Rosencrantz and Guildenstern Are Dead Passivity Quotes

How we cite our quotes: Citations follow this format: (Act.Line). Every time a character talks counts as one line, even if what they say turns into a long monologue.

Quote #4

A FEMALE FIGURE, ostensibly the QUEEN, enters. ROS marches up behind her, puts his hands over her eyes and says with a desperate frivolity.
ROS: Guess who?!
PLAYER (having appeared in a downstage corner): Alfred!
ROS lets go, spins around. He has been holding ALFRED, in his robe and blond wig. PLAYER is in the downstage corner still. ROS comes down to that exit. The PLAYER does not budge. He and ROS stand toe to toe. (2.263-265)

We include all of these stage directions because Alfred and the Queen are two of the most passive characters in the play, perhaps even more so than Guil and Ros. Isn't it weird that Alfred gets dressed up as the Queen?

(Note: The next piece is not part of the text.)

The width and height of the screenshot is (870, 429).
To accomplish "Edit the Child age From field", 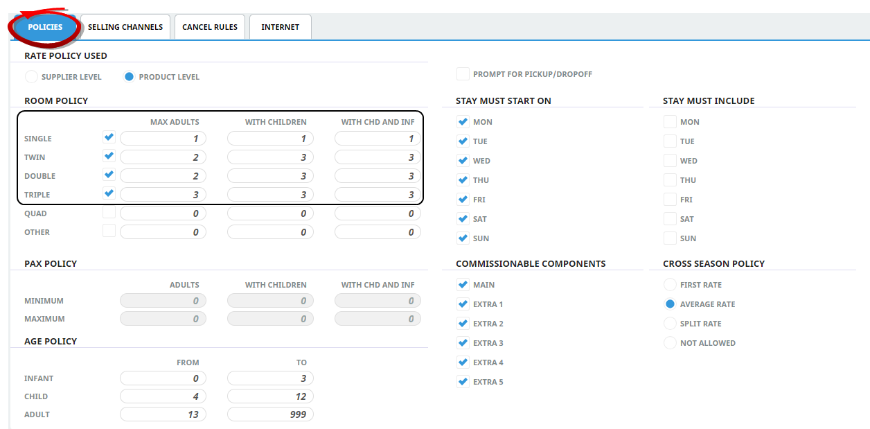I will click(x=163, y=396).
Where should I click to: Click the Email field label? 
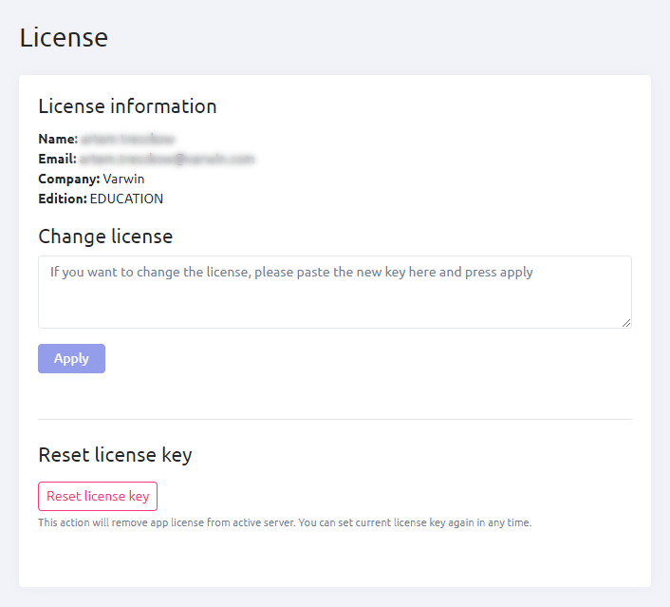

What a coincidence.

Quote #5

GUIL: As soon as we make a move they'll come pouring in from every side, shouting obscure instructions, confusing us with ridiculous remarks, messing us about from here to breakfast and getting our names wrong. (2.352)

Guil here blames everyone else for their confusion and their situation. Do they ever learn not to get confused by such ridiculous remarks?

Quote #6

GUIL: And yet it doesn't seem enough; to have breathed such significance. Can that be all? And why us? – anybody would have done. And we have contributed nothing. (2.428)

Guil is right – they've contributed nothing. How could the two of them possibly be picked out for the task of divining what is wrong with Hamlet? Is it the fact that they contribute nothing?